Retirement or Re-routing?
Copyright 2005 Mary Desaulniers
When I was in my twenties, the idea of retirement seemed a death
sentence. Anxious to establish a place for myself in the
professional world, I found the prospect of unstructured time
terrifying and wasteful.
Now, in my fifties, I find the prospect of retirement seductive,
even compelling--not something to be pushed to the end of one's
life like an afterthought, but something that must be planned
for, actively pursued while there is yet time.
However, when I made the announcement that I would be taking an
early retirement from my teaching profession, I was not prepared
for some of the comments I received. "What will you do with your
time?" "Are you happy?" another colleague asked me six months
into my retirement. "Are you truly happy?"

---

REQUIRED WORK:
1. From the retirement essay, copy the passage from "Copyright 2005 Mary" to "terrifying and wasteful." word for word.
2. Answer these questions from the retirement essay:
(a) In which decade of life did retirement seem like a death sentence to the writer?
(b) From which profession did the writer take early retirement?
(c) How far into the writer's retirement did a colleague ask, "Are you happy?"

SUPPLIED DATA:
---

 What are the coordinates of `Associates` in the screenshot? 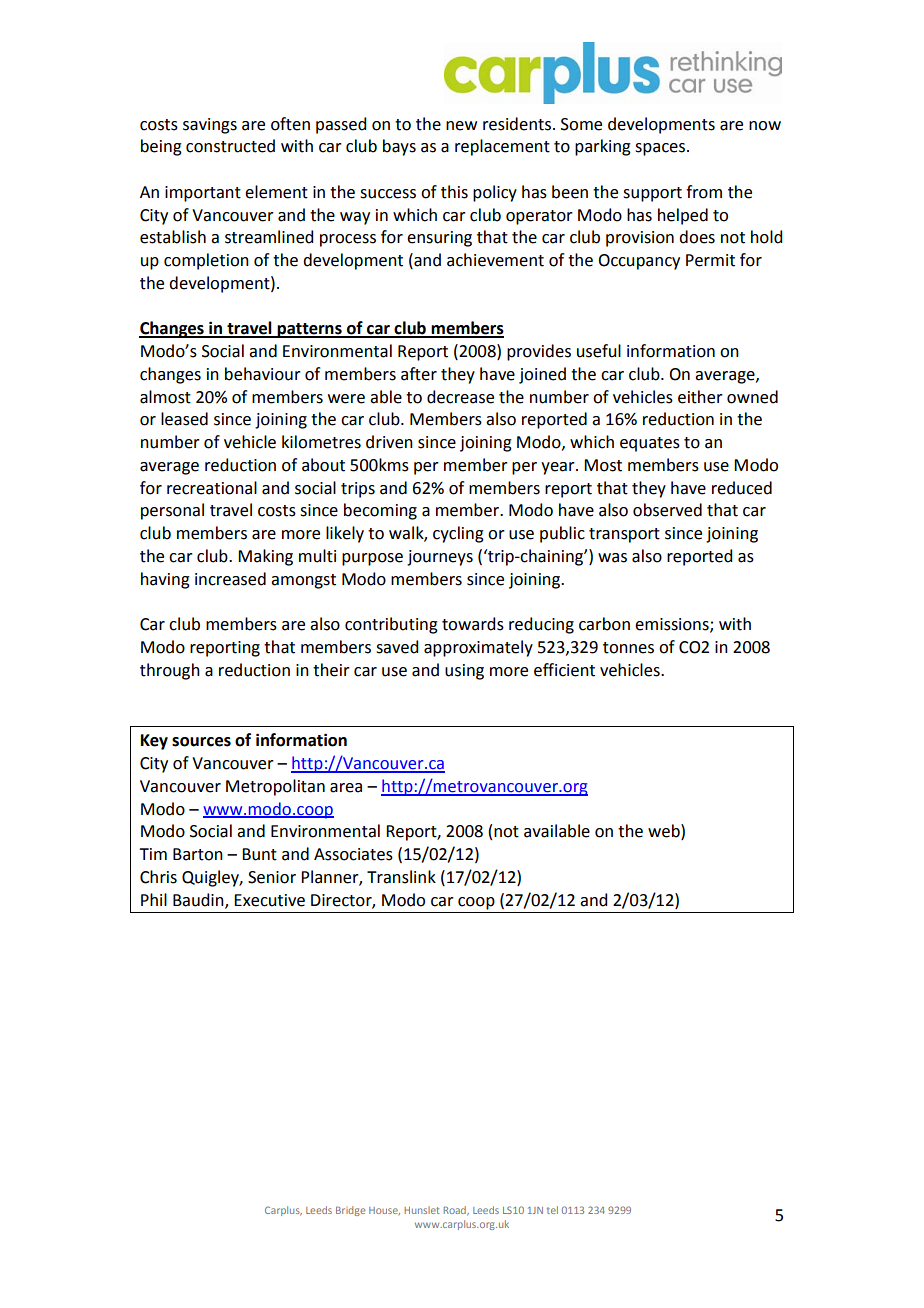 It's located at (353, 854).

---

COMPLETE ANSWERS:
1.
Copyright 2005 Mary Desaulniers
When I was in my twenties, the idea of retirement seemed a death
sentence. Anxious to establish a place for myself in the
professional world, I found the prospect of unstructured time
terrifying and wasteful.

2.
(a) In the writer's twenties
(b) Teaching
(c) Six months